Ich muß noch hinzufügen, daß ich bei meinem Aufenthalt im Raum noch Magerovskij, ebenfalls einen der führenden linken Sozialrevolutionäre, sah. Er trat in unser Zimmer ein und bat einen von unseren lettischen Aufklärern, die von ihnen festgehalten wurden, zu unseren Leuten zu gehen und zu sagen, all das sei ein Mißverständnis. Wie sich herausstellte, übergab Aleksandrovič, nachdem er einem Verhafteten 544.000 Rubel zwecks Abgabe an das Vorratslager weggenommen hatte, dieses Geld an das ZK seiner Partei. Außerdem versuchte er, Zaks[10] gegenüber Mißtrauen hervorzurufen, indem er mir erklärte, daß sein ZK ihm nicht vertraue.

10. Juli 1918

F. Dzierżyński

 

(Übersetzung: Nina Letneva)

 



[1] Des Jahres 1918.

[2] Peters, Ja. Ch.: Bolschewik, Mitglied des Kollegiums und stellvertretender Vorsitzender der VČK (hier und im weiteren gelten die Angaben für den Moment der Erwähnung der jeweiligen Person im Text des Dokumentes).

[3] Im Original werden die Buchstaben, die Chiffre und einzelne Geheimzeichen angeführt.

[4] Ein Irrtum von Dzierżyński: Der linke Sozialrevolutionär V. A. Aleksandrovič gehörte der VČK-Kommission seit Januar 1918 an.

[5] Raskol’nikov, F. F.: Bolschewik, stellvertretender Volkskommissar für die Seeflotte und Mitglied des Kriegsrates der Ostfront. Ehemann der Schriftstellerin und Kommissarin der Ostfront Larisa Rejsner. Dzierżyński irrt sich: An ihn persönlich wandte sich Raskol’nikov nicht mit einer Beschwerde über Bljumkin.
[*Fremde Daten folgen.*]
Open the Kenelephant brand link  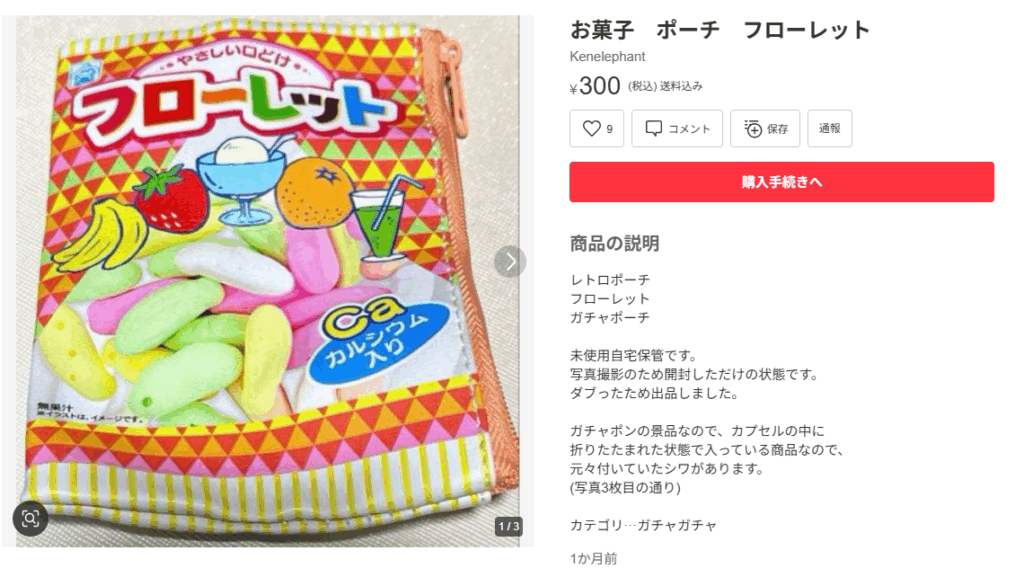click(x=607, y=57)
[6] Wenige Tage vor Mirbachs Ermordung beschwerten sich Larisa Rejsner und der Dichter Osip Mandel’štam bei Dzierżyński über Bljumkin. Raskol’nikov verhalf ihnen zu einer Zusammenkunft mit Dzierżyński. Als Vorwand zur Zusammenkunft diente ein Streit zwischen Mandel’štam und Bljumkin im Moskauer „Kafe poetov“. Mandel’štams Frau Nadežda schrieb in ihren Erinnerungen, wie Bljumkin vor ihrem Mann mit seiner Allmacht geprahlt und erzählt habe, irgendeinen verhafteten Kunstwissenschaftler als einen „miserablen Intelligenzler“ erschießen zu wollen. Bljumkins zynische Prahlerei empörte Mandel’štam. Nach dem Gespräch im Café wandte er sich zusammen mit Rejsner an Dzierżyński um Hilfe. Im Ergebnis wurde der unglückselige Kunstwissenschaftler vermutlich entlassen (Mandel’štam, N. Ja.: Vospominanija. Moskau 1999, S. 121).

[7] Dabol, Ja. M.: Leiter der Kommandanturabteilung der VČK.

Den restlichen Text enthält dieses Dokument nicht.